Source: x.com/eviljer/status/1888602443954717031/photo/1
In the era of Short Video, writing oral video copywriting is brain-burning. If you use Flying Book + DeepSeek-R1, not only can you reduce a lot of hair lost due to brain use, but if you look carefully at the output result rewritten by DeepSeek, it seems that the ideas are broader than what I wrote, and the taste of grass grass is corrected.
Source: x.com/Lchs_11/status/1888571487428419767/photo/1
The Heart of the Machine has also made some attempts, such as having DeepSeek-R1 solve math problems in batches:
We also experienced AI fortune-telling. By configuring a prompt like this: “You are a top fortune master in the world. Describe the portrait of Zhengyuan based on the information provided, including appearance, height, place of birth, place of work, family conditions, education, personality, age, etc. The clearer the better, it will be easier for me to find it.” We quickly got 10 pieces of information “positive fate”
The best thing is that during our experience, we have never encountered “The server is busy, please try again later.” It seems that the DeepSeek-R1 used by Flybook is a version deployed and hosted by ByteDance itself, and its stability is very good-a few days ago, Volcano Engine, a cloud service platform owned by ByteDance, announced that it has supported open source models of different size such as DeepSeek V3/R1.
How to use DeepSeek-R1 in flying books?
Flying Book has been connected to many AI models long ago, and the way to use DeepSeek-R1 is similar to the way to use these models. Here we have also written a simple tutorial with pictures and texts.
First of all, of course, you need to have a flying book account, and then create a new multidimensional table.
Flying Book’s default multidimensional table
To avoid complexity, we only keep the first column of the default table and delete other columns. Later, we will use the text content in the first column as a prompt word.

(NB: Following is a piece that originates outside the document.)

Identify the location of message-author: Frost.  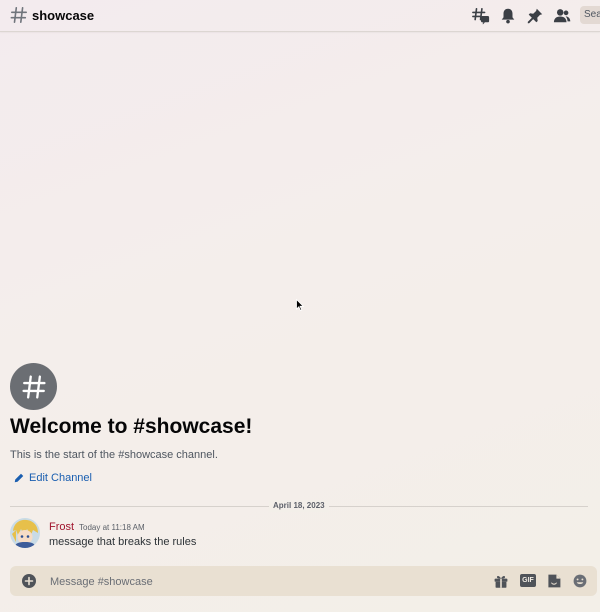
(62, 527).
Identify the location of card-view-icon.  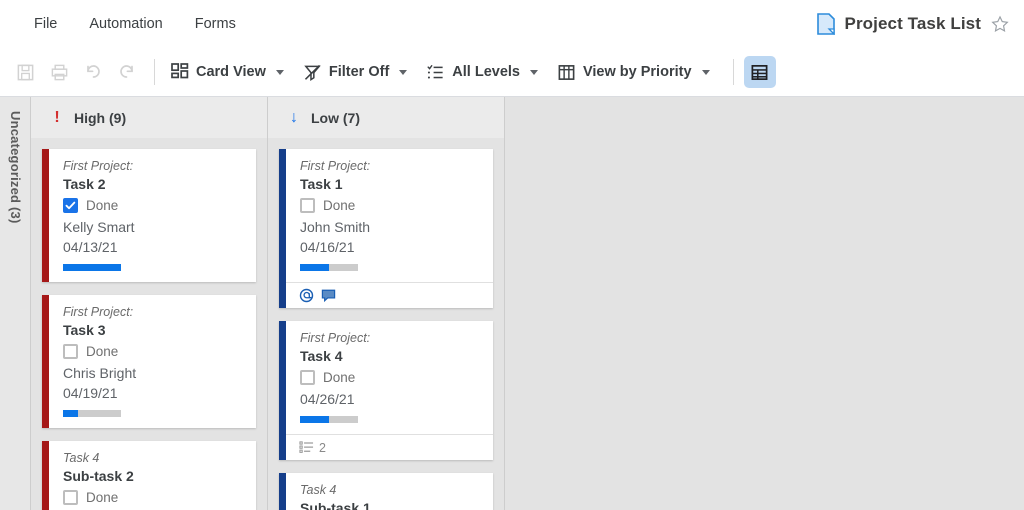
(180, 71).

Next, we create a new column to configure DeepSeek-R1. Here we need to be in “field type“By searching for DeepSeek in”, we can find the DeepSeek-R1 model. Then we need to find the DeepSeek-R1 model in “Select command contentSelect the “Prompt Words” column we set before in “, and then you can select the” Prompt Words “column in the”Custom requirements“(of course, you can also leave it blank). What we set here is: “Write a seven-character quatrain based on the keywords or scenarios I provide.” After the settings were completed, we chose to keep the configuration first because our “Prompt Words” column did not yet have any information.

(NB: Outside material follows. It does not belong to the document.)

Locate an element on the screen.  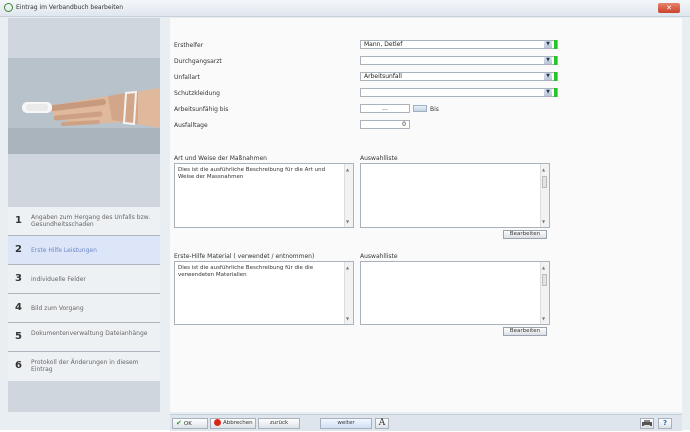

Since we have set up a global prompt word, we only need to fill in the keyword or scene we want in the “Prompt word” column. Next, wait for DeepSeek-R1 to finish its creation! (By setting “automatically updated“, and it also allows us to automatically and efficiently obtain new output results every time we modify the prompt word.)
It can be seen that the Flying Book uses a column of tables to show the thinking process and output results of DeepSeek-R1 (you can choose not to show the thinking process in the settings), and judging from the order in which the results appear in the table, the Flying Book does not Submit the prompt words to the AI model one by one in the natural order of the table, but process them in parallel. This greatly improves the efficiency of our use of DeepSeek-R1. This song “Ode to Orange Cats” is really interesting:
Of course, DeepSeek-R1 is not the only model available in Flying Book’s multidimensional tables. It still supports many AI models and functions. Just use the corresponding keywords in the “field typeSearch in “.
Fei Shu is really getting stronger and stronger.